Starting in early 1999, different people at Sonnenschein met with Mike Fish, the vice-
president of Invsco, regarding payment of legal fees in matters other than the Tower investment.
Hannah recalled personally asking Fish on several occasions whether Sonnenschein would be
paid for the work that he had done. Hannah also spoke with Nicholas Gouletas starting in 1999
about the financial situation of Consultants. However, Hannah added on cross-examination that
he personally never received the financial information he had requested. Hannah also said that
there was no indication that Consultants’ net worth was negative at that time.

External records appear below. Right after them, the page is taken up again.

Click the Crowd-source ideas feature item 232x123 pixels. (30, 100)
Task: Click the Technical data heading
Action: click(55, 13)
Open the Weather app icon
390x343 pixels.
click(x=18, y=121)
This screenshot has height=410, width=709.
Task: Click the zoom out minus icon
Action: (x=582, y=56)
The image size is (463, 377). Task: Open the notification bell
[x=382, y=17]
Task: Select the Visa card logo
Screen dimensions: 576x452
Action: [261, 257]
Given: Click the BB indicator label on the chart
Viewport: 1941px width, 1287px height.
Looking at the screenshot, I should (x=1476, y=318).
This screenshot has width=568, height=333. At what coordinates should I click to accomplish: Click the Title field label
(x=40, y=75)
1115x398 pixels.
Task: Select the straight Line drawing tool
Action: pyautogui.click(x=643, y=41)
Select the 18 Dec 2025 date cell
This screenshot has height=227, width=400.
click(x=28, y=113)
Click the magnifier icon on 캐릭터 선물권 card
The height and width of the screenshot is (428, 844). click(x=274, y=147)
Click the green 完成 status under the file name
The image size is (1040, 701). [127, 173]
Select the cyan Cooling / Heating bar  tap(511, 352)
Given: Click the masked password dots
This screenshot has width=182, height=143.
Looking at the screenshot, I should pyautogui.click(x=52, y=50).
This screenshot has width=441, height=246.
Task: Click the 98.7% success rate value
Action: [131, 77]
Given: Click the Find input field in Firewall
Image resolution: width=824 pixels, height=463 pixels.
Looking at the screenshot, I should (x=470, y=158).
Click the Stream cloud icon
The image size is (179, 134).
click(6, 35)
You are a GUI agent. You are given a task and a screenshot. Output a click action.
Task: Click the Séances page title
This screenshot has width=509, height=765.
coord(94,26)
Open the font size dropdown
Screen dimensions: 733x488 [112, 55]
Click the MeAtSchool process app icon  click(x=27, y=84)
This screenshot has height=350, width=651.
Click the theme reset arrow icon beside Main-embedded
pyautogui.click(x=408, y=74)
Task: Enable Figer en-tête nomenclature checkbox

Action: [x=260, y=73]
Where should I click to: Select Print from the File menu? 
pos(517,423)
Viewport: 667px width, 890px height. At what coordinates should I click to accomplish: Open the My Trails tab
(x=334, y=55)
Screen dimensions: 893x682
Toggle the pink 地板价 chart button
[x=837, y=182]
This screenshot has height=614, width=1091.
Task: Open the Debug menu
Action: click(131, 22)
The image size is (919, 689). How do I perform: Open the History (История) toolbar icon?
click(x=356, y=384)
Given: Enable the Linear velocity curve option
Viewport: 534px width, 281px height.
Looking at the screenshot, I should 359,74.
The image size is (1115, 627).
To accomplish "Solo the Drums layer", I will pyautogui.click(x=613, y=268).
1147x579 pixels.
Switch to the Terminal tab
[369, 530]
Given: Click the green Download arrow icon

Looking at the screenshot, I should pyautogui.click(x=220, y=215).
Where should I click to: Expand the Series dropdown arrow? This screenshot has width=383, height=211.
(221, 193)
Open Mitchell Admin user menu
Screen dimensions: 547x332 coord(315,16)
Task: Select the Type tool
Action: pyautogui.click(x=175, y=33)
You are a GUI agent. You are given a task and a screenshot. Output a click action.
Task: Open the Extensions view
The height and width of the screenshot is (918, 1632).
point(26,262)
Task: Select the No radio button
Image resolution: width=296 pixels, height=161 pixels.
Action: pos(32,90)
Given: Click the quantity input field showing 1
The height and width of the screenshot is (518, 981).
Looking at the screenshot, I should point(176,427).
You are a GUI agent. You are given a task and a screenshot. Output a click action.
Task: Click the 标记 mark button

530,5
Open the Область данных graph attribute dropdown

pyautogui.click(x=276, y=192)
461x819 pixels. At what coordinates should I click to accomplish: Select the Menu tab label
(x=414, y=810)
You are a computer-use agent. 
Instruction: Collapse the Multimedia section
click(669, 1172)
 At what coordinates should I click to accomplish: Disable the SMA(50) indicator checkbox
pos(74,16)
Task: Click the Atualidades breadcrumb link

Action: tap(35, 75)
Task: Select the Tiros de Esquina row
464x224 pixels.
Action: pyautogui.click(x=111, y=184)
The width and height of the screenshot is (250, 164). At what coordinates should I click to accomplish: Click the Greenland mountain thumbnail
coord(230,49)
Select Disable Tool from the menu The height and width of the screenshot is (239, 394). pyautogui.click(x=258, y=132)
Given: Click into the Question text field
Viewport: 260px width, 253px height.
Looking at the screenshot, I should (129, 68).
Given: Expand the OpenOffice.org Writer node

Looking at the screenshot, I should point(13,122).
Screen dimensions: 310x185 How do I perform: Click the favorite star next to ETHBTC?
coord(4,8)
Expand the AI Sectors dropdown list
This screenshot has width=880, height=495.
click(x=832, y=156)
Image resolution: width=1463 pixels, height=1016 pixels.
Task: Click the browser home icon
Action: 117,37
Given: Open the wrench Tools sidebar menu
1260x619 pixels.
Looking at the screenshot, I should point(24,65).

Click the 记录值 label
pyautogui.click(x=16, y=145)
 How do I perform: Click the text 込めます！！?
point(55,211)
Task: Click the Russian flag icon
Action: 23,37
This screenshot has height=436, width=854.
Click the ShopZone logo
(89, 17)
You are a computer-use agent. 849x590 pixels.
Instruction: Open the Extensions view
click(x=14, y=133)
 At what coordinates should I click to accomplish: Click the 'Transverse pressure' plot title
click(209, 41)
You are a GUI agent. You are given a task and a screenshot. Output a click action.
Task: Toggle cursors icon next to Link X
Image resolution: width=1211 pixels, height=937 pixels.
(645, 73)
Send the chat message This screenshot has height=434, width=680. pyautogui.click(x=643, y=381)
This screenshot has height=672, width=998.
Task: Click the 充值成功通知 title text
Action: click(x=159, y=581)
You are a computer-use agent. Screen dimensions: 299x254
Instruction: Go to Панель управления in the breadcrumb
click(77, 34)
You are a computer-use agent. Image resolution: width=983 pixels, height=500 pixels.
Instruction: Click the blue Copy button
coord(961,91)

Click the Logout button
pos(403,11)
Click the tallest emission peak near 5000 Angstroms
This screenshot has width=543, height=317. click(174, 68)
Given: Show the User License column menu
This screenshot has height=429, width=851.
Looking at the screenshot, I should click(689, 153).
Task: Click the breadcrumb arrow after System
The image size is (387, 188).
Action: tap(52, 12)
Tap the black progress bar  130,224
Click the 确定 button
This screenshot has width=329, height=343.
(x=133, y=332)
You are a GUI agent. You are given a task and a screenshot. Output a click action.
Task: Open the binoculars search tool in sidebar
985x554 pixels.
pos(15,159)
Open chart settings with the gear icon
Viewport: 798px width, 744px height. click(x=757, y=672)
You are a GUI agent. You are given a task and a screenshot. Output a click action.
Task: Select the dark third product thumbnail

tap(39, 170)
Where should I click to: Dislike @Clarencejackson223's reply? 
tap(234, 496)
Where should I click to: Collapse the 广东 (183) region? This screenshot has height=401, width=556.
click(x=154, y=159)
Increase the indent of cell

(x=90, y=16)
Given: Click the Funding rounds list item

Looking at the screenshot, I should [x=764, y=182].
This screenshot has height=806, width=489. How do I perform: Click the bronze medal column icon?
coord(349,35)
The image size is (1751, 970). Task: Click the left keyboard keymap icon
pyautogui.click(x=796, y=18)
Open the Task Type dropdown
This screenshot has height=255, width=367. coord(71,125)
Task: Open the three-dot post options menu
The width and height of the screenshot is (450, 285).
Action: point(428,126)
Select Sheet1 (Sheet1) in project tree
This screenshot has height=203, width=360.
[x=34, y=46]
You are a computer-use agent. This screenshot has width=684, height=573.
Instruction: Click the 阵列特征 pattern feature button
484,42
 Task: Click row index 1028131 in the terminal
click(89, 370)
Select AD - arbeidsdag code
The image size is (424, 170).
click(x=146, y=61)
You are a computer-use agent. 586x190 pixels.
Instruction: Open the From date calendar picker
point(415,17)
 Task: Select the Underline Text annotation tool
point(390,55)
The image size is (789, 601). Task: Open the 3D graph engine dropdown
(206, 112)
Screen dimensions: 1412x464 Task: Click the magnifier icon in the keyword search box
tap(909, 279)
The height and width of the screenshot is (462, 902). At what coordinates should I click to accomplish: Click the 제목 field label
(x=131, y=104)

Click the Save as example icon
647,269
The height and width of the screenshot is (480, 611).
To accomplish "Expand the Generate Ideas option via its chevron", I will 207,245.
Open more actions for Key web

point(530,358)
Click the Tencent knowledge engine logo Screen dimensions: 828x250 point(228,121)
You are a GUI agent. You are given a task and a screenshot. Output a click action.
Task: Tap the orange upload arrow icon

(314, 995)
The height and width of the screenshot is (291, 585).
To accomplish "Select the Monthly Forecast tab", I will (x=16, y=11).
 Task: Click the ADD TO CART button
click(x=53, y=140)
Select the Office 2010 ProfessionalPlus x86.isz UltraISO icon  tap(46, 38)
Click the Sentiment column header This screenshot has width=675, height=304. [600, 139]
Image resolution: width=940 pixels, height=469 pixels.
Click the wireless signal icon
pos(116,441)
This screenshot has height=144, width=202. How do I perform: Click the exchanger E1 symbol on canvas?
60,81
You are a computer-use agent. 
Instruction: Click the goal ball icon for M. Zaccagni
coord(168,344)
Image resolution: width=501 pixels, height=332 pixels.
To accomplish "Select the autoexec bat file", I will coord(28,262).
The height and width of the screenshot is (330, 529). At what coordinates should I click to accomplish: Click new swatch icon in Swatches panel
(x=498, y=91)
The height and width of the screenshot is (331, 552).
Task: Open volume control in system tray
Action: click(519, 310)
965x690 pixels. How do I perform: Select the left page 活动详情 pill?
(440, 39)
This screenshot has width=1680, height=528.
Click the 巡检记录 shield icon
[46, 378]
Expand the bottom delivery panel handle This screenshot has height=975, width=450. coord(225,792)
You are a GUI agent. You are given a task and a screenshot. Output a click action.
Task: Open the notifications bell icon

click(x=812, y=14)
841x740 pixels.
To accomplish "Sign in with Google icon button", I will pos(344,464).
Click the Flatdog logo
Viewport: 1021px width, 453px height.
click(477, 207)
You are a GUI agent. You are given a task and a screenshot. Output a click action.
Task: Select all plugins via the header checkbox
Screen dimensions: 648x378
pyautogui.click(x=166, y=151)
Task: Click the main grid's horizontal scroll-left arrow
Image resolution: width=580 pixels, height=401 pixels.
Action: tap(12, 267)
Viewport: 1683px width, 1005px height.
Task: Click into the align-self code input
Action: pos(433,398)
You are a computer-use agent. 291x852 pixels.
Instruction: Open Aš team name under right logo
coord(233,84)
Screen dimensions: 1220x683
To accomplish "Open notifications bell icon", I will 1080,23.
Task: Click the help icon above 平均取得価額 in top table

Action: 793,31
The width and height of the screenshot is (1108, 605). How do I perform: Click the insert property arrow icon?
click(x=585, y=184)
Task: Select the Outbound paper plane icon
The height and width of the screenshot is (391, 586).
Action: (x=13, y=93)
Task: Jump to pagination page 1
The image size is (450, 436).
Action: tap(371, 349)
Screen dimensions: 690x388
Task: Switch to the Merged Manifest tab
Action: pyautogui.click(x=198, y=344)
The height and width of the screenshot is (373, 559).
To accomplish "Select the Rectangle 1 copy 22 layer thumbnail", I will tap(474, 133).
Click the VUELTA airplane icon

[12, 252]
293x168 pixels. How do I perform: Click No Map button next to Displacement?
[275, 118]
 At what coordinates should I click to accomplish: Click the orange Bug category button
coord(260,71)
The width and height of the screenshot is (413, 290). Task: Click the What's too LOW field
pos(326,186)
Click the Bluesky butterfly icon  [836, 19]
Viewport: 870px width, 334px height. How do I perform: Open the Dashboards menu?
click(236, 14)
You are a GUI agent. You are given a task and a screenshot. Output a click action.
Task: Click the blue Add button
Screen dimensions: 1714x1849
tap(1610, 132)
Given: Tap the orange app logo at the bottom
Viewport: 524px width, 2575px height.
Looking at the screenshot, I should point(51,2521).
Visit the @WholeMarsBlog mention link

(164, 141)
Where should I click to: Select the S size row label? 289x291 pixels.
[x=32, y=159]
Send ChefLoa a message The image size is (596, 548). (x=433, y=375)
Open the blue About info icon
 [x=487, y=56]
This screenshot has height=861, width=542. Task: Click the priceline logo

Subsequently, defendants sent a letter to all investors in Consultants indicating that their
principal investment would not be returned unless they signed the enclosed forbearance
agreement. The letter and the forbearance agreement were written by Invsco’s general counsel,
Tony DeBenedetto. Tower, as one of Consultants’ investors, received this letter and the
agreement. Neither Tower nor Sonnenschein had any part in drafting the forbearance agreement,
and at no point did any representative of defendants indicate that the forbearance agreement was
also meant to include the legal fees that defendants owed to Sonnenschein. Tower did not sign
the agreement immediately. When it did decide to sign the agreement in December 2000, no
changes had been made to the original document drafted by DeBenedetto.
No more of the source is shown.